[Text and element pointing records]

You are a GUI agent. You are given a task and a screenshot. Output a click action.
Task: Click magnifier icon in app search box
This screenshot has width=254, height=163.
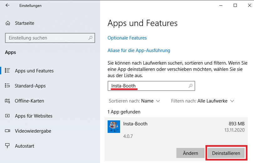[x=191, y=86]
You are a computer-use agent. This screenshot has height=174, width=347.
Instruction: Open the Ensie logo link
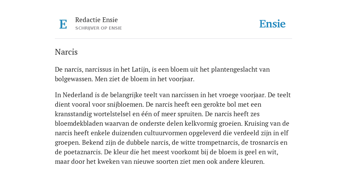coord(272,24)
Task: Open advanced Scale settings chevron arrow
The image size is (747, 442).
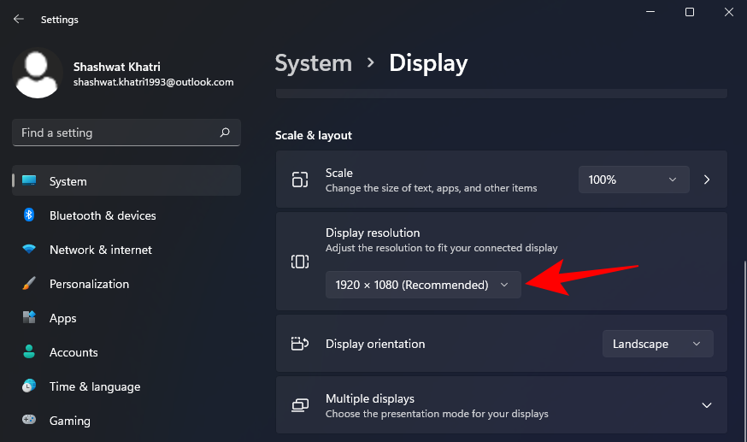Action: [x=707, y=180]
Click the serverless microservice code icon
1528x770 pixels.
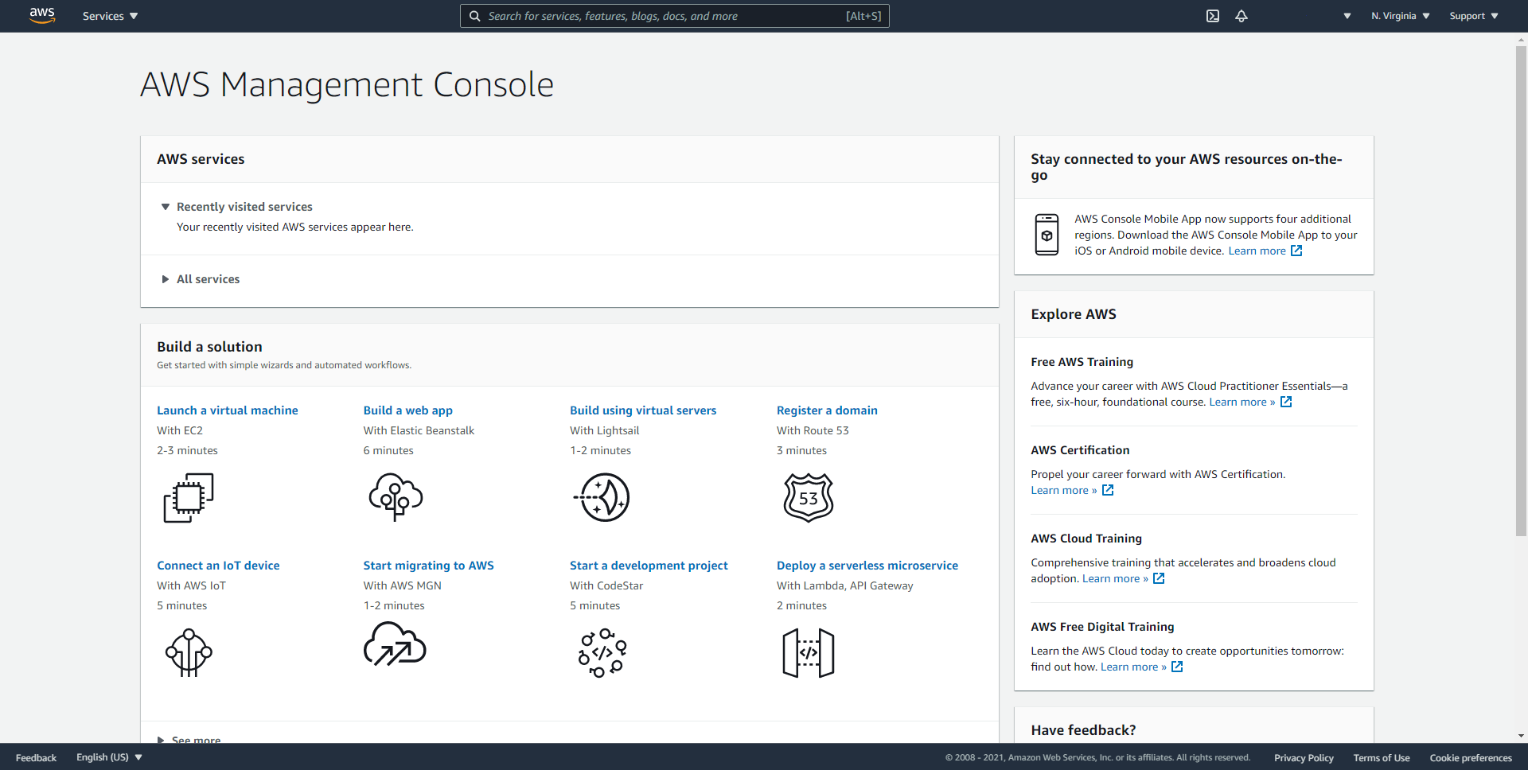click(x=809, y=653)
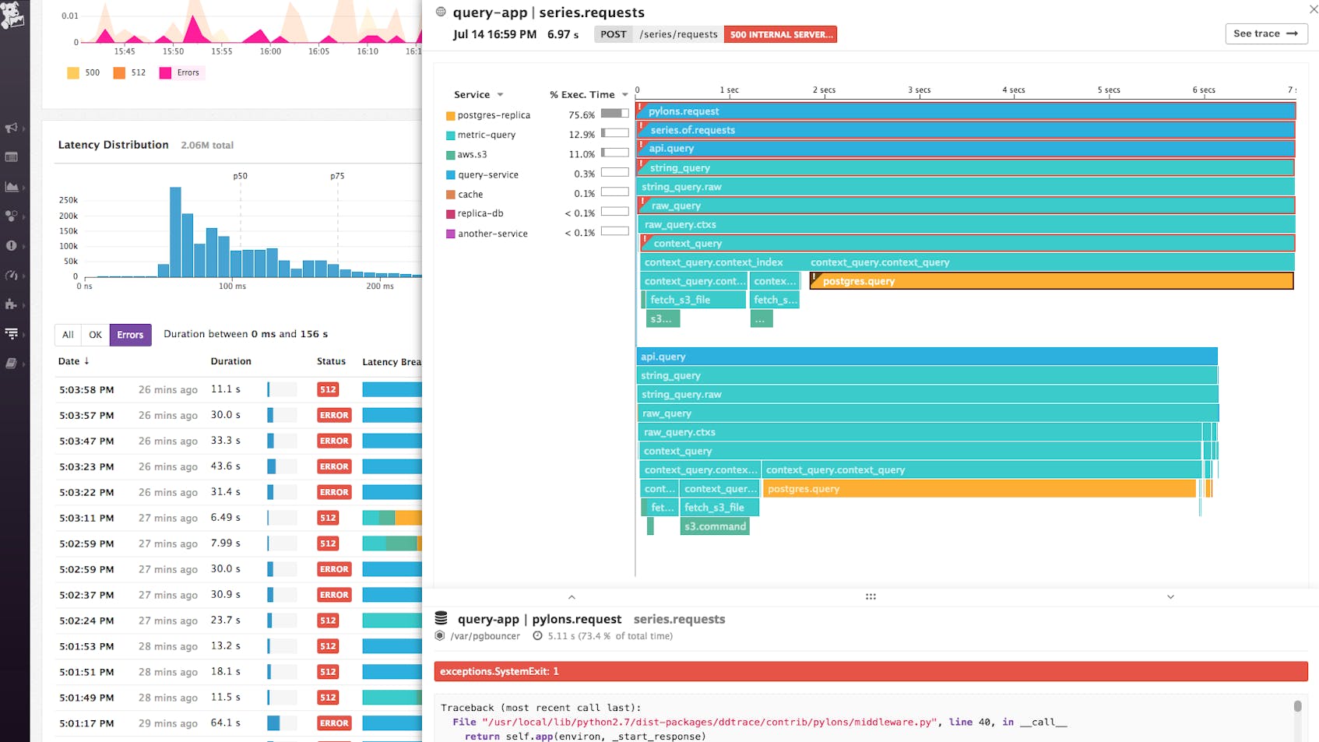Select the postgres.query span in the flame graph
The width and height of the screenshot is (1319, 742).
click(1051, 281)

● Objective: Find every line in the items above that contains the word "This", and copy each of those lines.

● Answer below:
This screenshot has width=254, height=163.
You are a computer-use agent. This screenshot has height=174, width=347.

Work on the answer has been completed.